▸ **Direction**: Return the passage of the Tsotsi film review below, starting with "This transformation in" and going on through "a bit much.", word for word.

--- START OF Quoted text ---

The second event is this: Tsotsi stalks a wheelchair bound beggar to rob him and perhaps worse. But some impulse leads Tsotsi to question the man about his disability. Tsotsi learns that the man's back had been broken in an accident in the gold mine where he worked, leaving him paraplegic. Tsotsi asks the man why he wants to keep living this way, "like a dog" (like Tsotsi's own broken dog back in his childhood). "Because I like to feel the sun on my face," the man replies. Tsotsi seems stunned by this answer, contrite almost, and he puts away the pistol with which he had very likely meant to kill the beggar, and he leaves.

This opening of Tsotsi's memories and feelings prompts a profound turnabout in his behavior. He finds a young mother in the neighborhood to nurse the baby and experiences tender feelings toward her. He makes amends to a fellow gang member he had beaten severely. He seeks out the disabled beggar and gives him a horde of cash. Finally, at the end, he returns the baby to its parents (the mother he shot survived though she now has lost the use of her legs) and meekly surrenders to police, tears streaming down his cheeks.

This transformation in Tsotsi is played quite unabashedly for sentiment: we are heavily exhorted toward pathos not only by the rapid sweep of Tsotsi's redemptive actions but also by an insistent musical score composed toward the end largely of chanted lamentations. Poignant though the circumstances may be, I felt manipulated to accept Tsotsi's turnabout even as I reflected on how unrealistic, how unlikely, it would be for such a transformation to occur in a young man who was seemingly so callous, so heartless, just a few days earlier. The suspension of disbelief required here is for me more than a bit much.

But there is another way to regard this film, one that leads me to a more favorable perspective. The screenplay (written by the director, Gavin Hood) is based on a novel (of the same title) by South Africa's great playwright, Athol Fugard. His plays most often concern the experiences and plights of black Africans. Now 73, Fugard was one of the first white playwrights in Africa to work with black actors and theater staff. Well known in South Africa also for his essays and poetry, "Tsotsi" is, surprisingly, the only novel he has ever created. Written in 1959-60, it was not published until 1980. It is of interest that all of the crimes and violent acts depicted in the film (I have not read the novel to compare) are black-on-black.

--- END OF Quoted text ---
--- START OF Supplied information ---

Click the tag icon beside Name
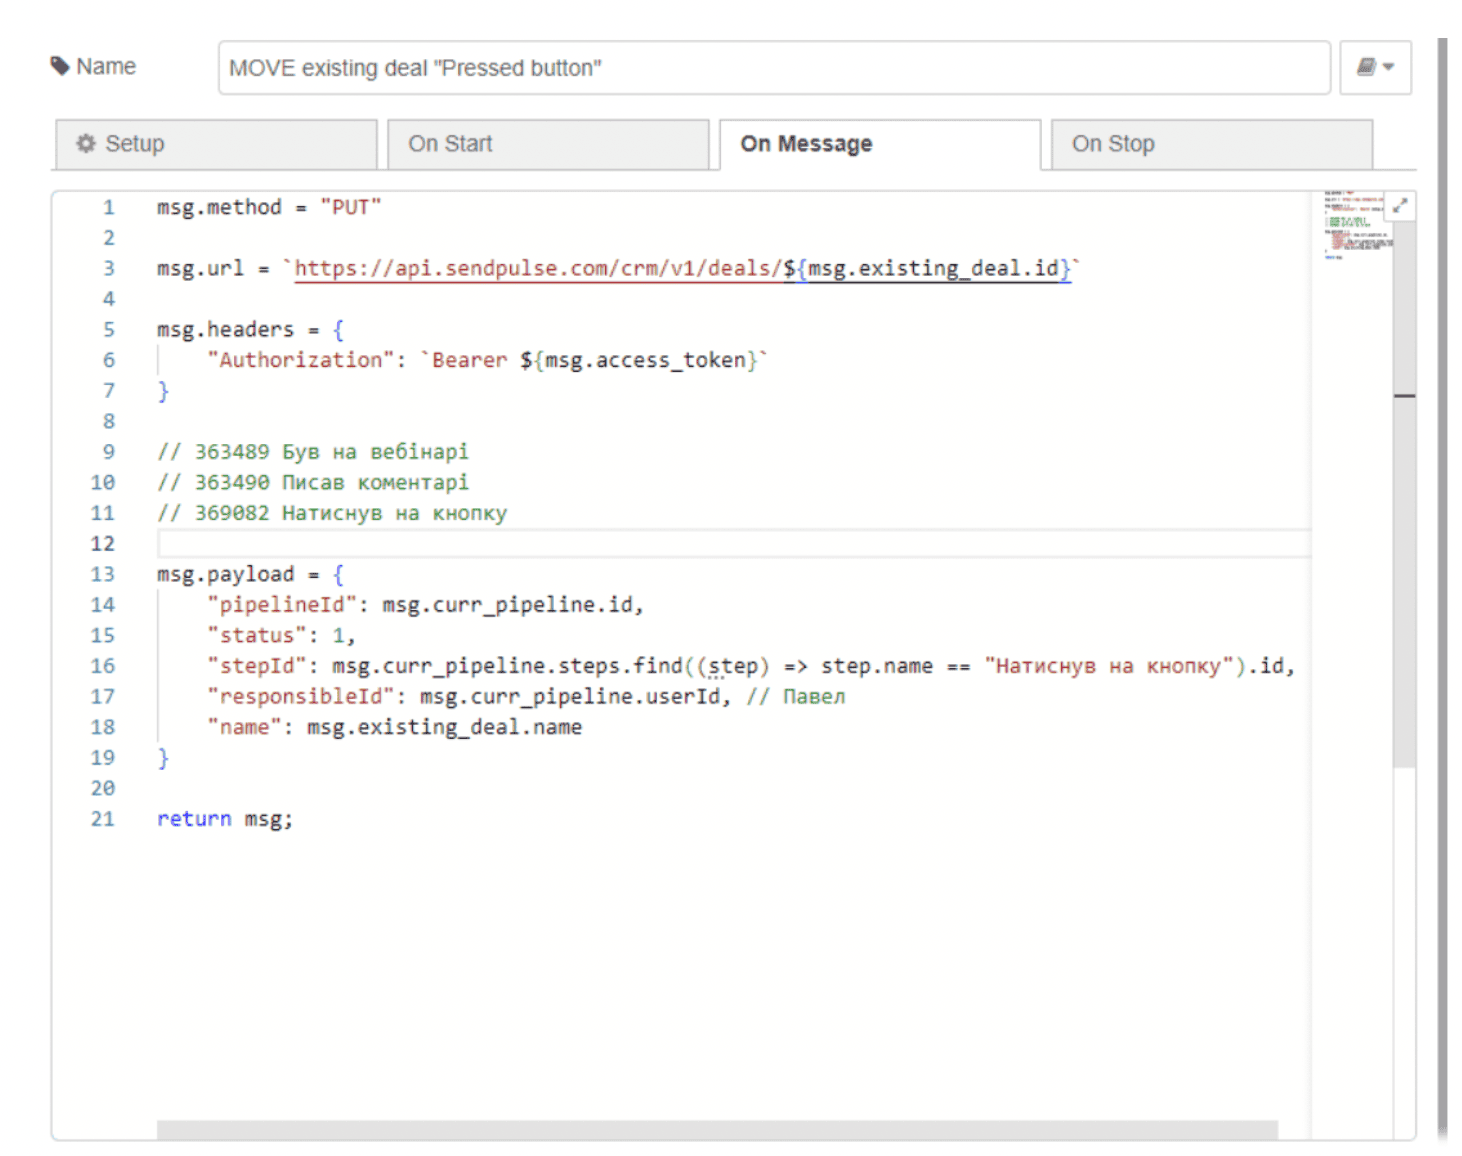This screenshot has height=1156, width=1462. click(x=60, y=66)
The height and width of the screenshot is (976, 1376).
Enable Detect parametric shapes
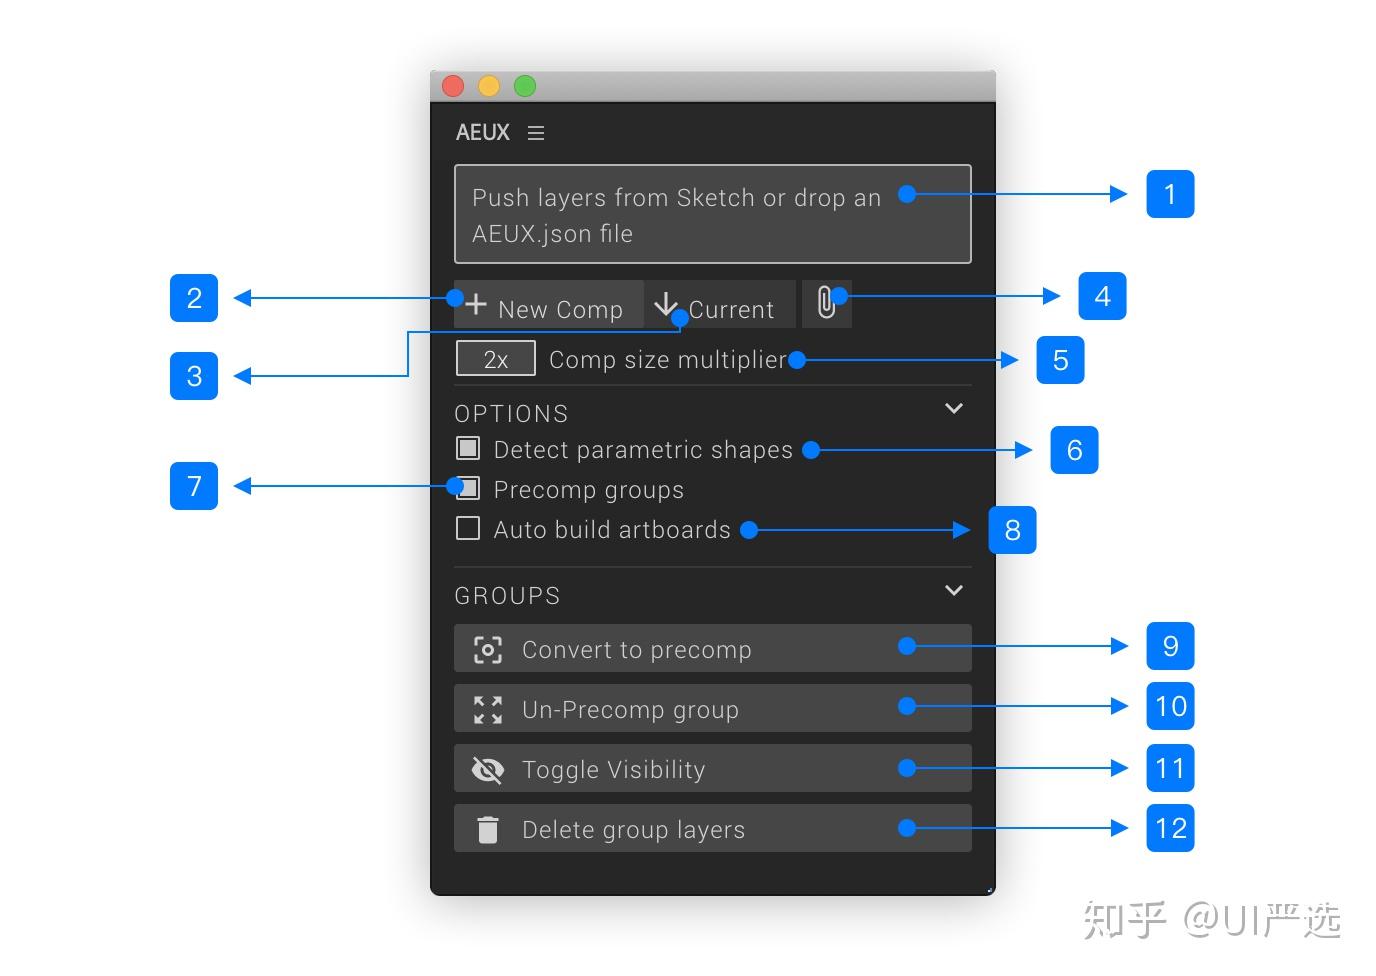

--- END OF Supplied information ---

▸ **Result of the exercise**:
This transformation in Tsotsi is played quite unabashedly for sentiment: we are heavily exhorted toward pathos not only by the rapid sweep of Tsotsi's redemptive actions but also by an insistent musical score composed toward the end largely of chanted lamentations. Poignant though the circumstances may be, I felt manipulated to accept Tsotsi's turnabout even as I reflected on how unrealistic, how unlikely, it would be for such a transformation to occur in a young man who was seemingly so callous, so heartless, just a few days earlier. The suspension of disbelief required here is for me more than a bit much.